Amazon now has an accomplished and disciplined leader in Jassy, who performs well in the spotlight. He also presents a somewhat humbler target for Amazon’s political opponents. Jassy was Bezos’s first “shadow,” or technical assistant, at the company. In the late ’90s, Jassy made his first mark on the founder as a new graduate from Harvard Business School, by inadvertently hitting him in the head with a kayak paddle during a recreational game of broomball. Fast forward to now, he has steered AWS to a $50 billion annual rate of sales, for a business just 15 years old, which is an extraordinary accomplishment. “It’s really hard to build a business that sustains for a long period of time,” Jassy said on the virtual stage at the AWS Re: Invent conference last December, according to Bloomberg. “To do it, you will have to reinvent yourself many times over.”
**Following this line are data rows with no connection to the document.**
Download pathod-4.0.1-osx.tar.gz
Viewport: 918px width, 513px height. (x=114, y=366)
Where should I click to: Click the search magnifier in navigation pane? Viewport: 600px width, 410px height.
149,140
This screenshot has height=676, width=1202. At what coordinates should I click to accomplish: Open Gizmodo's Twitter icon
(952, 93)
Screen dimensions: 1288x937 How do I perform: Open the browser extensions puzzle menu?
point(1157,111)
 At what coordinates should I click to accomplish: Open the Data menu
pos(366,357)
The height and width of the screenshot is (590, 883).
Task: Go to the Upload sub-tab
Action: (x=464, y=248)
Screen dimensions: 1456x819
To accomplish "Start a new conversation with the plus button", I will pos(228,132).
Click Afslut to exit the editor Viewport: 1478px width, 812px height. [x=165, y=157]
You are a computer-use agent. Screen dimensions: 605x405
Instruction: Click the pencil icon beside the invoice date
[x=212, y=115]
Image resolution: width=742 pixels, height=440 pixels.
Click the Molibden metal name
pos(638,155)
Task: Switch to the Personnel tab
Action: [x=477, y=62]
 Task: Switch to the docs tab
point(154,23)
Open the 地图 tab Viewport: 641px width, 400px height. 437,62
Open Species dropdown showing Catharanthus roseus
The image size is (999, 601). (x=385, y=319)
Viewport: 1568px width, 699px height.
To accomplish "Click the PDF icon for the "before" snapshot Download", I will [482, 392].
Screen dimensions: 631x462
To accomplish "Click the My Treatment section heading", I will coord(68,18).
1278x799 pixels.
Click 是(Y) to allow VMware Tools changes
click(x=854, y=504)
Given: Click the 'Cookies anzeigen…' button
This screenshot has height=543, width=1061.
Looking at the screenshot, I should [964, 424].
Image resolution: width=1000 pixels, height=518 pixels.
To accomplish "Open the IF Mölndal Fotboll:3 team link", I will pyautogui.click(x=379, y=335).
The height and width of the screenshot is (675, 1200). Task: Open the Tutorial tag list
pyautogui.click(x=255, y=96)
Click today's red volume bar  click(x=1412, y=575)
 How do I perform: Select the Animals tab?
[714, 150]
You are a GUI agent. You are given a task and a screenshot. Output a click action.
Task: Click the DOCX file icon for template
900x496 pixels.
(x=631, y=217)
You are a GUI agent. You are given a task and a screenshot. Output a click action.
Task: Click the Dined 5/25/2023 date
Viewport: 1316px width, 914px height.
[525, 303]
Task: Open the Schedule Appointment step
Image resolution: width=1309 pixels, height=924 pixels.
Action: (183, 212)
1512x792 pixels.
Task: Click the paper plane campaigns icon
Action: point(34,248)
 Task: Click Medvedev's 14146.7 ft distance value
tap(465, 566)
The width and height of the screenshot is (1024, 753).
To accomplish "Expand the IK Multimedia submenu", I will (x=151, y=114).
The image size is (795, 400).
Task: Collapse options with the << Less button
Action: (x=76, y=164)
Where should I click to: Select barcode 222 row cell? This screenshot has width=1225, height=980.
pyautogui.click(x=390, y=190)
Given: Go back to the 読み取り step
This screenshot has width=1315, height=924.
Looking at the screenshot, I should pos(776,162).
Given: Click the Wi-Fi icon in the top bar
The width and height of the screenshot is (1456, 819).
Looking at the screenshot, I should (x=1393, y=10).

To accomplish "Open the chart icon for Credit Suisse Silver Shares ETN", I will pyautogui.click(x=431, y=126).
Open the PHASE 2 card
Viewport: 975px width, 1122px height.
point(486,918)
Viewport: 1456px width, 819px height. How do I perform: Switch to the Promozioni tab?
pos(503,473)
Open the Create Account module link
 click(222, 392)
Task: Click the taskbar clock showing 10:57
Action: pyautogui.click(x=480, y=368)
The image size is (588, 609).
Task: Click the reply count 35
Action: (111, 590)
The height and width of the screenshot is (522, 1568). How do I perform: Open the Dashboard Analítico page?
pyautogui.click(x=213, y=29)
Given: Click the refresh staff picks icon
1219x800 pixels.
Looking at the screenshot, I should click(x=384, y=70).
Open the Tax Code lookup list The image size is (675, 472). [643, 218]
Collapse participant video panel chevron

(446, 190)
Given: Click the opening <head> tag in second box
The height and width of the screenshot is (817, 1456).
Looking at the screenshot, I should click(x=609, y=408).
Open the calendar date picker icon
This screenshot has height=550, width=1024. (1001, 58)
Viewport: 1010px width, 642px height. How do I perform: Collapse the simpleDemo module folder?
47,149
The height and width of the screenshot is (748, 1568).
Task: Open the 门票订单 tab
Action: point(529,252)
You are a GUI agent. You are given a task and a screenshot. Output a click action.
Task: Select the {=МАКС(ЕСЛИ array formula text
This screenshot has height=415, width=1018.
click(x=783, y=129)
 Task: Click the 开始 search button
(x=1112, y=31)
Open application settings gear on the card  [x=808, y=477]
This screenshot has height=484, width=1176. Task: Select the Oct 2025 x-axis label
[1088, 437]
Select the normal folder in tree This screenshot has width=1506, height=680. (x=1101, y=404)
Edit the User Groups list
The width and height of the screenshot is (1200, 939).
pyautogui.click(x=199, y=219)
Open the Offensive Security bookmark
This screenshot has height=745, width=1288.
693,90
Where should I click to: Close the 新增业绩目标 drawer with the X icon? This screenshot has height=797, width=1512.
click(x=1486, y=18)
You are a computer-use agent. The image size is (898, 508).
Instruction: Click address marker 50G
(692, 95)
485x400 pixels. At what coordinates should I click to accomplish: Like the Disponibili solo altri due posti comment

Bezos promised employees that he intends to stay active at the company and to “focus my energies and attention on new products and early initiatives,” much as he did during the early days of Alexa and the Kindle. Brian Olsavsky, Amazon’s chief financial officer, said on a call with reporters that Bezos “will be involved in many large, one-way door issues,” the sort of practically irreversible decisions that include major acquisitions. This is no doubt a comfort for investors if there’s one thing they’ve learned about Bezos over the last 25 years of his reign, it’s to trust that he knows exactly which door to go through at precisely the right time.